The other thing is, what does it really mean that he made a city? It could mean that he started an encampment elsewhere. we don't know how many other people God would have made during Adam / Cains time, I would imagine God would have made Cain a wife at some point.
Answer: The sky. The ancient people who wrote the bible thought the sky was a solid dome that separated "the water's above" (aka rain) from the water's below. God lived on the other side of this dome.
This is confirmed later in Genesis with the Tower of Babel story.
They tried to reach this dome by building a tower. And "god" was so offended by their ignorance and stupidity (which he perpetrated) that he decided to punish them.
The "faithful" obviously reject this simple interpretation in favor of something more obtuse and mystical.
Imprecise language is a common human feature of a lack of understanding - something we all suffer from. We call LLM's "AI" without fully understanding what's artificial and what's intelligence.
The story of faith is, in some ways, the story about how little we know about the universe. That doesn't mean there's no progress. If anything, it shows there is an end goal.

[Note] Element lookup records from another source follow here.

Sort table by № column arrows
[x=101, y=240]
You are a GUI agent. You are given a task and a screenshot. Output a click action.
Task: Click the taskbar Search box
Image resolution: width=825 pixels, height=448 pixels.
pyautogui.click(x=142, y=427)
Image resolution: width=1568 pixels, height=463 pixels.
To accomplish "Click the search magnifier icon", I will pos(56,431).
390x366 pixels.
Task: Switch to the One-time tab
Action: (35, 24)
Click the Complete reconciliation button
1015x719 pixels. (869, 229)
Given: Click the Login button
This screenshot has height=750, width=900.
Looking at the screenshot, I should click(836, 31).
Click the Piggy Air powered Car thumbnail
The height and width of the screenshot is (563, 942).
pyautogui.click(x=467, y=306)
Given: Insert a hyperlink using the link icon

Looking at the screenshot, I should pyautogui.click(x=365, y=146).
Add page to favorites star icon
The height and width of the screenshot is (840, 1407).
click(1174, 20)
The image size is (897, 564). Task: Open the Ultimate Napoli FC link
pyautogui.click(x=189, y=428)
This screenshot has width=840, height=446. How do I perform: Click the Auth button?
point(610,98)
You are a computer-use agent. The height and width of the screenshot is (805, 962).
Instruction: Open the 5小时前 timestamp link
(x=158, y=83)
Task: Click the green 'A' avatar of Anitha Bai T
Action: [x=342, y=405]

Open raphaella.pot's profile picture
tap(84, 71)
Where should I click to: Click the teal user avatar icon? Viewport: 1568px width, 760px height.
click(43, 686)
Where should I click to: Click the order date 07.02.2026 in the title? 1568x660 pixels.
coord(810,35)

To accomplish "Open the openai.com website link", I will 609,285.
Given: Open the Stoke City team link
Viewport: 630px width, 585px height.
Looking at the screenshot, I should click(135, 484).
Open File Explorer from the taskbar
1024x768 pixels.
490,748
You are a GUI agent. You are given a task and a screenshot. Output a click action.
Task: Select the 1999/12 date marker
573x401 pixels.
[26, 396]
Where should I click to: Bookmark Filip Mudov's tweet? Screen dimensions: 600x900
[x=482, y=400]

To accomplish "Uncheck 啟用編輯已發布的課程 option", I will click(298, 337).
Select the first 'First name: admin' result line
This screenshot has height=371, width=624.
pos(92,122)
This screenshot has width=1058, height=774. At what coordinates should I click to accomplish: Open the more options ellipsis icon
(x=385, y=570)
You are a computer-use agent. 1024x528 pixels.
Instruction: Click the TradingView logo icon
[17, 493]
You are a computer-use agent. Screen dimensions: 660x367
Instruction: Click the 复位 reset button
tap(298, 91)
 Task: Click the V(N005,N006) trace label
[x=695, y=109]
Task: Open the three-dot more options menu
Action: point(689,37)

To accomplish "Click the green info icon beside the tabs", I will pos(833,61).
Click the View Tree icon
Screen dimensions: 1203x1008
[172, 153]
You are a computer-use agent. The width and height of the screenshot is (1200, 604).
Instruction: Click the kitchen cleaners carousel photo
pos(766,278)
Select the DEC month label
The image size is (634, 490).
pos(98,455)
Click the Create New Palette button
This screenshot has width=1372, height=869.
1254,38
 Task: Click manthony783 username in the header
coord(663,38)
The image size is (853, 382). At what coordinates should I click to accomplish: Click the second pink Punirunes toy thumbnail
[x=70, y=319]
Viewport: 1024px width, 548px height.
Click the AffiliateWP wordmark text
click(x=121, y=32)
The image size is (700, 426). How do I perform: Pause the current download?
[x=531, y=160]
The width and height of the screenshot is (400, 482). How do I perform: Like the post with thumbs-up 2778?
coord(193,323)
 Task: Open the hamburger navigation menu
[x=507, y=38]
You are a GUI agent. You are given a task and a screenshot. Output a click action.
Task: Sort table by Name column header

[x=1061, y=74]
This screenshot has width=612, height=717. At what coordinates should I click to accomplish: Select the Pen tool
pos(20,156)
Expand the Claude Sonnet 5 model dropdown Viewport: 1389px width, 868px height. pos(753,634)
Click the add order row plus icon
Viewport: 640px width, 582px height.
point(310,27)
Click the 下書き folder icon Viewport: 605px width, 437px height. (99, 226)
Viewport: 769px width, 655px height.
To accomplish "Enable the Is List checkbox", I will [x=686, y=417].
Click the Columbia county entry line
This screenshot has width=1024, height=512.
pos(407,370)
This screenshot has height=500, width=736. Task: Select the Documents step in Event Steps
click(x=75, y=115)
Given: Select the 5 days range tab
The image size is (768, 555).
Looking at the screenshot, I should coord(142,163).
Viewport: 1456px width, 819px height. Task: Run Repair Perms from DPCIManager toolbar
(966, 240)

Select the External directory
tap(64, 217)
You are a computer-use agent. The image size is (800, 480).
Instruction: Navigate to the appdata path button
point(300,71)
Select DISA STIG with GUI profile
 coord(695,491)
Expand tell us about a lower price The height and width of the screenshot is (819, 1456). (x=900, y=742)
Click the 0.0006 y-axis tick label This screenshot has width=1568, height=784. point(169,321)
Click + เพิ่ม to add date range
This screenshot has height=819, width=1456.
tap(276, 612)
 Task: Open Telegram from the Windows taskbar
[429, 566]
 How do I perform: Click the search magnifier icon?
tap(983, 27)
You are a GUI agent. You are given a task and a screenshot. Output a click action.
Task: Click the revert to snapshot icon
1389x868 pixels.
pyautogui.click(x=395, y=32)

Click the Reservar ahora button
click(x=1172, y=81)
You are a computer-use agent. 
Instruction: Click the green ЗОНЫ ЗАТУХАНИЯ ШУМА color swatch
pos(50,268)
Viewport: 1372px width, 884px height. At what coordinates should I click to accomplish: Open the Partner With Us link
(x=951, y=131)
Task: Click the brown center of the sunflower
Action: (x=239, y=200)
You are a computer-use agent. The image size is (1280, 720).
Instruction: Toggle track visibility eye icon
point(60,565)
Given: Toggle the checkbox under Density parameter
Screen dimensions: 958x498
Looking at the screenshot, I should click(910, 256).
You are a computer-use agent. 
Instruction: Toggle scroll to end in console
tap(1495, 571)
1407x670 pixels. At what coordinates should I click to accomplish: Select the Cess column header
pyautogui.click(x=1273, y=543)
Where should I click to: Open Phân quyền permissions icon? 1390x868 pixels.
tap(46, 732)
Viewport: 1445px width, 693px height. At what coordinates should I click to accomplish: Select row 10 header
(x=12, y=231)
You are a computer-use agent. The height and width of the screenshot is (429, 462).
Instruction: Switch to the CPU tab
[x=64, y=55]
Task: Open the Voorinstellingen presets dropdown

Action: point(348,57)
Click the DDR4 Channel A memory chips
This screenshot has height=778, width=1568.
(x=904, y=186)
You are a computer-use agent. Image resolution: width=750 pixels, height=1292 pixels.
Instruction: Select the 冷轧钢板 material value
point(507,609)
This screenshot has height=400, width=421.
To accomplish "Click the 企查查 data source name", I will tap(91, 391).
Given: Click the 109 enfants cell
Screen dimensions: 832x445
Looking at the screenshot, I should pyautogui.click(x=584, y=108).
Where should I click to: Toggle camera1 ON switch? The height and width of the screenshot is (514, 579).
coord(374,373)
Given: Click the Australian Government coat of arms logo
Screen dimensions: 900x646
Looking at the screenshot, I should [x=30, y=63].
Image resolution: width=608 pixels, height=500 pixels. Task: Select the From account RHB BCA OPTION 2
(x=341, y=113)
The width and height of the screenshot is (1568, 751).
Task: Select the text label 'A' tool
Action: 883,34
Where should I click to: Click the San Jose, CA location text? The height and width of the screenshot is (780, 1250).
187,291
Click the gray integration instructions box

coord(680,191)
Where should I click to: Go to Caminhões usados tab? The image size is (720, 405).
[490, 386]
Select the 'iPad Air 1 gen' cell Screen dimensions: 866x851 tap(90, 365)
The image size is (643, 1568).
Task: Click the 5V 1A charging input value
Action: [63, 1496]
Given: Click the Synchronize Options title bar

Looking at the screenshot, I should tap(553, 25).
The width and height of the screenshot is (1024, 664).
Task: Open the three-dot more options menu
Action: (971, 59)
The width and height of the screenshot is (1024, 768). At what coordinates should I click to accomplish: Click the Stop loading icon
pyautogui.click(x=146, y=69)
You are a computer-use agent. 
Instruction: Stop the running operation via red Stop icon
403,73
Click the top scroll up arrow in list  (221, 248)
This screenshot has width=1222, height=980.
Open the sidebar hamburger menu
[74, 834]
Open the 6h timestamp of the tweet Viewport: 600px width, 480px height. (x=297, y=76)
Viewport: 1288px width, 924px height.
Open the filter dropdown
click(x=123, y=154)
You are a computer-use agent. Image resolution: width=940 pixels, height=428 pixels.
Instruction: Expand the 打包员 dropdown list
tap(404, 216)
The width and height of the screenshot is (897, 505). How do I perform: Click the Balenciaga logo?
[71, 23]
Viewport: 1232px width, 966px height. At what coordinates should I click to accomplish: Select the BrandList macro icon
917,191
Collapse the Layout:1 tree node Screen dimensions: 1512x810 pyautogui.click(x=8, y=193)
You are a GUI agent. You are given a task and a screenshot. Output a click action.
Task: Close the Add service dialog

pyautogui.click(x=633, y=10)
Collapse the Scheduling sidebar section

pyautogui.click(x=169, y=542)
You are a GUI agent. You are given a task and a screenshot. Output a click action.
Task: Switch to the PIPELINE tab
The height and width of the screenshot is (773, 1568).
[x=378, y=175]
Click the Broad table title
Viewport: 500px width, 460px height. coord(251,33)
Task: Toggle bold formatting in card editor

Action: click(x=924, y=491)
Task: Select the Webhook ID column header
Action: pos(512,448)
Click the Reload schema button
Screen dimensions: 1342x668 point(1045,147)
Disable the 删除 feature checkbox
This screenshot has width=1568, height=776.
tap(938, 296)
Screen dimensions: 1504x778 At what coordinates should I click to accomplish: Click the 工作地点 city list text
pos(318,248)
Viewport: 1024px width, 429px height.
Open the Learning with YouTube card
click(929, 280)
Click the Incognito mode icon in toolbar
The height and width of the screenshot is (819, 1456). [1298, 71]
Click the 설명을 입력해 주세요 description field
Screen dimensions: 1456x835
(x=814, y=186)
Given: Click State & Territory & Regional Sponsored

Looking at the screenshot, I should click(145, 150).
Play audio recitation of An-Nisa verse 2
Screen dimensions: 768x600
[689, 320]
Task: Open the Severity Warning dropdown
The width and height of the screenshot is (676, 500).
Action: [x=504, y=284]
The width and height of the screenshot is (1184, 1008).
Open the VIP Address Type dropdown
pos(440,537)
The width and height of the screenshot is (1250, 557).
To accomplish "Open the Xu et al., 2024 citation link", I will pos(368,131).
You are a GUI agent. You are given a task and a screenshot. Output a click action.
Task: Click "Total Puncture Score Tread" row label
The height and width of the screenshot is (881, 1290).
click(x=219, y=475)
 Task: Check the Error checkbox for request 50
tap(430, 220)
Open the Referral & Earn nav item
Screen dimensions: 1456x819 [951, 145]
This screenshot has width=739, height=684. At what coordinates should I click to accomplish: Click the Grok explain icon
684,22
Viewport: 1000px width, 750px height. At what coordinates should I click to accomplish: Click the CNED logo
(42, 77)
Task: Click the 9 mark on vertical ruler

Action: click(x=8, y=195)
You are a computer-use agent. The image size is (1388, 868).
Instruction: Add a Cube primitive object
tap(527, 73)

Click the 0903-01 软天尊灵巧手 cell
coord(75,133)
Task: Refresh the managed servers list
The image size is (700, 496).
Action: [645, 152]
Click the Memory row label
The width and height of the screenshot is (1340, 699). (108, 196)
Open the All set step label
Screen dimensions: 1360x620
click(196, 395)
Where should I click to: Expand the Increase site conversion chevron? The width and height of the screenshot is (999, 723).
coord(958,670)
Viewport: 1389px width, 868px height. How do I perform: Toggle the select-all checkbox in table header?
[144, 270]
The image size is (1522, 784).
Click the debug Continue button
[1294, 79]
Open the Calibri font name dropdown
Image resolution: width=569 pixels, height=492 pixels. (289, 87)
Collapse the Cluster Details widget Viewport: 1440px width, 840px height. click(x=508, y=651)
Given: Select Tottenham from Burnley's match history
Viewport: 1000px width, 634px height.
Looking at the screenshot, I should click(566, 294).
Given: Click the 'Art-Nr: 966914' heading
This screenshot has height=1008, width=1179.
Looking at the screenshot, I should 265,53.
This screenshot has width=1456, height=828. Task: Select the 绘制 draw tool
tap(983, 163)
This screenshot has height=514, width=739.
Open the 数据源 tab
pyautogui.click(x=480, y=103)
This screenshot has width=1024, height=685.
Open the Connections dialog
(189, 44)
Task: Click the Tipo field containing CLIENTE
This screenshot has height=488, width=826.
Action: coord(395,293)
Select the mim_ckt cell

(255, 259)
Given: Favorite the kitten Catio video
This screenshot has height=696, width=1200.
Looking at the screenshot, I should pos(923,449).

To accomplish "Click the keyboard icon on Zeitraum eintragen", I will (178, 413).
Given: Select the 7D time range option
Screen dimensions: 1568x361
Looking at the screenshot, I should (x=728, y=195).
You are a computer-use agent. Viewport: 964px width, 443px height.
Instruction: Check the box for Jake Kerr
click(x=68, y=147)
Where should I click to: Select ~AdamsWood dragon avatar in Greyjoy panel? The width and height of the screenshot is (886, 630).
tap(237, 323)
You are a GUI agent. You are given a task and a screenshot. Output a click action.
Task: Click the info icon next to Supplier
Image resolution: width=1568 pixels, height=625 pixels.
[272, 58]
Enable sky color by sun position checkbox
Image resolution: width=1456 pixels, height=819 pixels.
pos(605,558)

The ancient narratives of Babel and Genesis reduce the incomprehensible (Creation, the Divine) into elements we as humans at that time could understand.
How else could our ancestors have possibly related to the divine?
humans additionally have a spectacular ability to use absurdity and loose definitions of things in ways that play with this unspoken alignment to communicate other ineffable ideas and/or build community. I'd go as far as to say we play with this unspoken alignment more so than we say exactly what we mean.
I would think this behavior, although often seen in meme culture nowadays, would be highly relevant to religious communication and documentation of the past. I think actually trying to write down an exact meaning is a modern phenomenon and is observed in the over articulation and general structure of "legalese", for which I dont think the bible resembles very much in spirit in any way.
There is nothing "divine" in the story to relate to.
It is a collection of unscientific, erroneous myths and beliefs that were popular in the culture at the time it was written --- by men. The only reason any divinity can still be subscribed to it is that these basic facts have been somewhat obfuscated through translation.
I truly appreciate the fact that they put this right up front in the book. Interpreted for what it is, it succinctly obviates the need for much further consideration or worry.